───── Source records
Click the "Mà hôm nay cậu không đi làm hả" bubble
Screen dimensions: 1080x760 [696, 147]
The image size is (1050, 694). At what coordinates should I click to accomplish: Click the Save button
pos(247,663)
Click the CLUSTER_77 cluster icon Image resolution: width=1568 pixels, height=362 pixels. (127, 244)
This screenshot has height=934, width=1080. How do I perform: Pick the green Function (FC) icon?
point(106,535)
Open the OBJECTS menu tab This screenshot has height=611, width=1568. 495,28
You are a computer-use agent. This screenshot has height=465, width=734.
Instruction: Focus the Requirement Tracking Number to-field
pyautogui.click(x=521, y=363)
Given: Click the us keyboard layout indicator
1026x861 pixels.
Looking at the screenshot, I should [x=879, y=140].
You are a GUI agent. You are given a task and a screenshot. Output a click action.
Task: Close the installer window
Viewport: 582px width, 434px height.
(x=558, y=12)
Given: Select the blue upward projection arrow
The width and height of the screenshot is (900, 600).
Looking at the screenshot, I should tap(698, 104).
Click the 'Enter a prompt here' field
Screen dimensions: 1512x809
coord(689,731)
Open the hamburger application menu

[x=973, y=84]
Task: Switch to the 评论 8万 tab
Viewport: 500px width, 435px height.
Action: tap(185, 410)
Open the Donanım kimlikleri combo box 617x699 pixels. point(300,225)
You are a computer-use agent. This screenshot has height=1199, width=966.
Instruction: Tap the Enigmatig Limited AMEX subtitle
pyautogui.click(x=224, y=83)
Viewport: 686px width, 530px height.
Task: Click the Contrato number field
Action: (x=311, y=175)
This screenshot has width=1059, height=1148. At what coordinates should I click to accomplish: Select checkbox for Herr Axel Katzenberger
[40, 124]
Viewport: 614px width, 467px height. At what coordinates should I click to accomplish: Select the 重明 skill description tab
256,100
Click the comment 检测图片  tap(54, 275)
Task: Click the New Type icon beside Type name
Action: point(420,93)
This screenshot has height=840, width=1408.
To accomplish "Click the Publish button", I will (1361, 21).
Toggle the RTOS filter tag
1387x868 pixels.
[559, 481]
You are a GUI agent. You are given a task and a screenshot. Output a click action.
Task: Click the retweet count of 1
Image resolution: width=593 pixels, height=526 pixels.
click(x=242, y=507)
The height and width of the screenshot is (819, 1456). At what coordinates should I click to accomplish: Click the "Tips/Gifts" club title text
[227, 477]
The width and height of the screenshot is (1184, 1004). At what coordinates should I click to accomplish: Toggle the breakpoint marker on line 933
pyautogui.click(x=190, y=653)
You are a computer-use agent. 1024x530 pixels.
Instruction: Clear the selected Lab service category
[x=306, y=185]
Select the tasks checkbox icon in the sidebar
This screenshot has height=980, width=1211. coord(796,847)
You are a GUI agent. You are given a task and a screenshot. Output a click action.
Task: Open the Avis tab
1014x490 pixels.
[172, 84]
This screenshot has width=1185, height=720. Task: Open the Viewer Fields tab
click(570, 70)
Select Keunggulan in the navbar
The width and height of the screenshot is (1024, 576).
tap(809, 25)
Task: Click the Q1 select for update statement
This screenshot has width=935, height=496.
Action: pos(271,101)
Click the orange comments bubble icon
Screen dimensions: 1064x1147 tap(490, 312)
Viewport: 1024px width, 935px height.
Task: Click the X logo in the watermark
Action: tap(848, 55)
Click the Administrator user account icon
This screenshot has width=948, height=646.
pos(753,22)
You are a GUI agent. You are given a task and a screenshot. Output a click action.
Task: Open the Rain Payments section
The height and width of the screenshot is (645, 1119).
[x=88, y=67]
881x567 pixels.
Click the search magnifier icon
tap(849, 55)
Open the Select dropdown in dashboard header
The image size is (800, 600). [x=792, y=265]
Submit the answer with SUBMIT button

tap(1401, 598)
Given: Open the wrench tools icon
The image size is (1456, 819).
──────────
What is required - Please print all of the records above again, character for character, with nothing added, dropped, or changed.

Completed exercise -
Click the "Mà hôm nay cậu không đi làm hả" bubble
Screen dimensions: 1080x760 [696, 147]
The image size is (1050, 694). At what coordinates should I click to accomplish: Click the Save button
pos(247,663)
Click the CLUSTER_77 cluster icon Image resolution: width=1568 pixels, height=362 pixels. (127, 244)
This screenshot has height=934, width=1080. How do I perform: Pick the green Function (FC) icon?
point(106,535)
Open the OBJECTS menu tab This screenshot has height=611, width=1568. 495,28
You are a computer-use agent. This screenshot has height=465, width=734.
Instruction: Focus the Requirement Tracking Number to-field
pyautogui.click(x=521, y=363)
Given: Click the us keyboard layout indicator
1026x861 pixels.
Looking at the screenshot, I should [x=879, y=140].
You are a GUI agent. You are given a task and a screenshot. Output a click action.
Task: Close the installer window
Viewport: 582px width, 434px height.
(x=558, y=12)
Given: Select the blue upward projection arrow
The width and height of the screenshot is (900, 600).
Looking at the screenshot, I should tap(698, 104).
Click the 'Enter a prompt here' field
Screen dimensions: 1512x809
coord(689,731)
Open the hamburger application menu

[x=973, y=84]
Task: Switch to the 评论 8万 tab
Viewport: 500px width, 435px height.
Action: tap(185, 410)
Open the Donanım kimlikleri combo box 617x699 pixels. point(300,225)
You are a computer-use agent. This screenshot has height=1199, width=966.
Instruction: Tap the Enigmatig Limited AMEX subtitle
pyautogui.click(x=224, y=83)
Viewport: 686px width, 530px height.
Task: Click the Contrato number field
Action: (x=311, y=175)
This screenshot has width=1059, height=1148. At what coordinates should I click to accomplish: Select checkbox for Herr Axel Katzenberger
[40, 124]
Viewport: 614px width, 467px height. At what coordinates should I click to accomplish: Select the 重明 skill description tab
256,100
Click the comment 检测图片  tap(54, 275)
Task: Click the New Type icon beside Type name
Action: point(420,93)
This screenshot has height=840, width=1408.
To accomplish "Click the Publish button", I will (1361, 21).
Toggle the RTOS filter tag
1387x868 pixels.
[559, 481]
You are a GUI agent. You are given a task and a screenshot. Output a click action.
Task: Click the retweet count of 1
Image resolution: width=593 pixels, height=526 pixels.
click(x=242, y=507)
The height and width of the screenshot is (819, 1456). At what coordinates should I click to accomplish: Click the "Tips/Gifts" club title text
[227, 477]
The width and height of the screenshot is (1184, 1004). At what coordinates should I click to accomplish: Toggle the breakpoint marker on line 933
pyautogui.click(x=190, y=653)
You are a computer-use agent. 1024x530 pixels.
Instruction: Clear the selected Lab service category
[x=306, y=185]
Select the tasks checkbox icon in the sidebar
This screenshot has height=980, width=1211. coord(796,847)
You are a GUI agent. You are given a task and a screenshot. Output a click action.
Task: Open the Avis tab
1014x490 pixels.
[172, 84]
This screenshot has width=1185, height=720. Task: Open the Viewer Fields tab
click(570, 70)
Select Keunggulan in the navbar
The width and height of the screenshot is (1024, 576).
tap(809, 25)
Task: Click the Q1 select for update statement
This screenshot has width=935, height=496.
Action: pos(271,101)
Click the orange comments bubble icon
Screen dimensions: 1064x1147 tap(490, 312)
Viewport: 1024px width, 935px height.
Task: Click the X logo in the watermark
Action: tap(848, 55)
Click the Administrator user account icon
This screenshot has width=948, height=646.
pos(753,22)
You are a GUI agent. You are given a task and a screenshot. Output a click action.
Task: Open the Rain Payments section
The height and width of the screenshot is (645, 1119).
[x=88, y=67]
881x567 pixels.
Click the search magnifier icon
tap(849, 55)
Open the Select dropdown in dashboard header
The image size is (800, 600). [x=792, y=265]
Submit the answer with SUBMIT button

tap(1401, 598)
Given: Open the wrench tools icon
The image size is (1456, 819).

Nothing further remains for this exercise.